Hennepin County child protection reforms have changed needs for service
MINNEAPOLIS (July 14, 2020) – After serving as a haven for generations of children and youth, Catholic Charities’ St. Joseph’s Home for Children in South Minneapolis will conclude its operations as Emergency Shelter and Central Intake for Hennepin County by the end of 2020.
The Central Intake and Emergency Shelter programs have been the tools to help the system respond quickly to a crisis and place children into a safe setting. St. Joe’s also has offered emergency congregate shelter for those without other options with family or within the foster care system. The decision to close reflects years of advocacy by Catholic Charities of St. Paul and Minneapolis to promote greater stability and permanency for children served and to ensure more trauma-informed and equitable practices in the child protection system. With Catholic Charities’ support, Hennepin County continues to advance its current strategic direction to prioritize placement of children with family and foster families first and to provide congregate care as an option of last resort.
These efforts have resulted in a significantly reduced number of children served by St. Joseph’s Emergency Shelter and Central Intake in recent years, with an average census often below 10 children a night in shelter.
Hennepin County and Catholic Charities will work to place children currently receiving care at St. Joe’s into relatives’ homes, foster homes or other community-based options. St. Joe’s Shelter services are anticipated to conclude by the end of August, and Central Intake will transition by the end of 2020. Work is underway to design the next phase.
“Hennepin County and Catholic Charities’ partnership has endured for decades,” said Hennepin County Commissioner Mike Opat, chair of the county’s Child Well-being Advisory Committee. “As with all great partnerships, it evolves from time to time and this is the next step in our work to bring transformational change to child protection. This closure actually represents wonderful progress to reduce the trauma kids face when families are in crisis.”
Formed in 1869 as the St. Joseph’s German Catholic Orphan Society, what is now known as St. Joseph’s Home for Children is Catholic Charities’ first program in the Twin Cities. Then serving youth left parentless by the dangers of pioneer life, the Civil War and pandemics, the Society opened the first St. Joseph’s German Catholic Orphan Asylum in Saint Paul in 1877. In 1960, economic and social conditions dictated that the Asylum merge with the Catholic Boys Home, which had been serving youth at the 46th and Chicago location in Minneapolis since 1886 to improve services to youth. Over the last 60 years, St. Joe’s has played a critical role in the lives of thousands providing safe, stable and dignified care in times of need.

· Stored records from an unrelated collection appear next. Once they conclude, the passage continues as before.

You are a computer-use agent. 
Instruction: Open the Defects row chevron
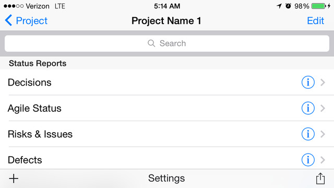coord(323,160)
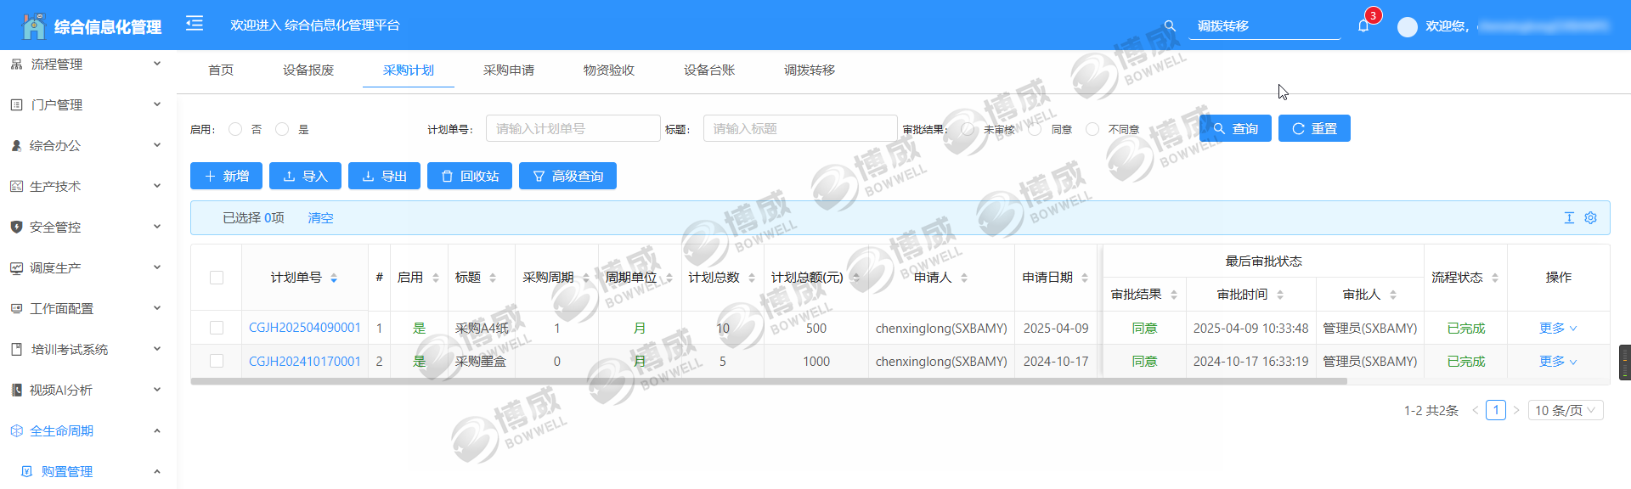Image resolution: width=1631 pixels, height=489 pixels.
Task: Expand the 流程管理 sidebar menu
Action: point(85,65)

“From babies to adolescents, children have found safety and stability in the care of St. Joseph’s Home for Children for generations,” said Tim Marx, President and CEO of Catholic Charities. “We are so proud of that legacy. While it’s always hard to leave a bit of history behind, this transition means the community is getting closer to its goal of keeping vulnerable children safely connected to and supported by their families and home communities, relying much less on an institutional setting like St. Joe’s – and that is a good thing.”
In conjunction with this transition and continuing Catholic Charities’ 150-year history of dignified service to those most in need, the organization is implementing a strategic direction to deepen its commitment to housing stability designed to maximize critical impact in the community and strengthen long-term financial sustainability. This commitment is seen in Catholic Charities’ current project, Exodus 2.0 (name subject to change), a $75 million private/public partnership designed to bring dignified housing to more than 200 people in Minneapolis and as the organization approaches the one-year anniversary of Dorothy Day Place, a $100 million public/private partnership serving 1,000 people every day in downtown Saint Paul.